7. Conclusions and Future Work

In this paper, we addressed the challenge of balancing data utility and computational efficiency in privacy-preserving data collection frameworks. Motivated by the variability in data utility requirements across applications, we proposed the $(\alpha ,\beta )$-DPFCM framework, which provides a flexible solution for applications that can effectively operate with partial data collection. DPFCM introduces two key parameters, $\alpha$ and $\beta$, which allow the framework to control the breadth of data elements collected and the depth of user representation, respectively. To satisfy the $(\alpha ,\beta )$-DPFCM requirements, we developed two probability-based methods—binomial model-based and Chernoff bound-based approaches—that determine the minimum data contribution required from each user.

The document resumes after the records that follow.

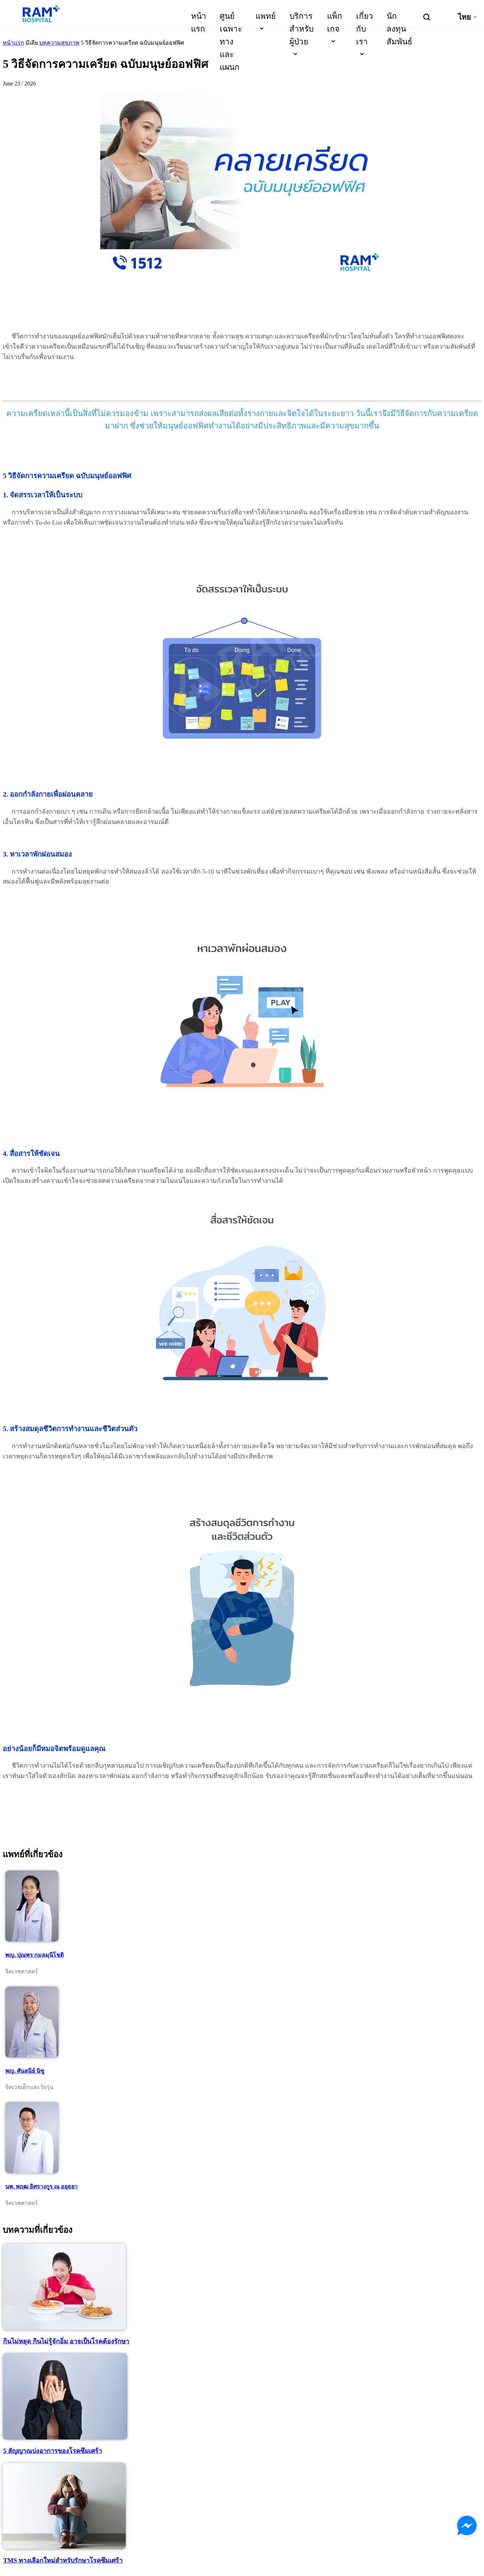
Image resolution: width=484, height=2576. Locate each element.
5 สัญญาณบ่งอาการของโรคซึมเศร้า (52, 2450)
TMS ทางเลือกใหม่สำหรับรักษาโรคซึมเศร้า (63, 2560)
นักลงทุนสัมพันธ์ (399, 29)
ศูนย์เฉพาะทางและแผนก (231, 42)
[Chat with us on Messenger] (467, 2526)
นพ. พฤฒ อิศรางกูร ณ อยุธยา (41, 2186)
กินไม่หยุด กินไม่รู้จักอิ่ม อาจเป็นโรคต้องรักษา (66, 2341)
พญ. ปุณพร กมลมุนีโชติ (34, 1955)
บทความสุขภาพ (59, 43)
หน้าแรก (13, 43)
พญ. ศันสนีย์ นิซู (24, 2071)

The experimental results validate the practicality and effectiveness of DPFCM. Using real-world datasets, we verified that the proposed framework achieves comparable data utility to DDP, which is known for its high computational cost. At the same time, DPFCM significantly reduces computational overhead by requiring users to contribute only a fraction of their data. This efficiency is particularly valuable for applications requiring real-time decision-making, where responsiveness is critical.

While this work focuses primarily on the efficiency-utility trade-offs in privacy-preserving data collection, an important aspect for future research is the impact of high-frequency collisions on aggregate results. In scenarios where multiple users report the same data elements, such collisions can affect the statistical properties of the collected dataset. Investigating mitigation strategies for such effects will be an important direction for future research.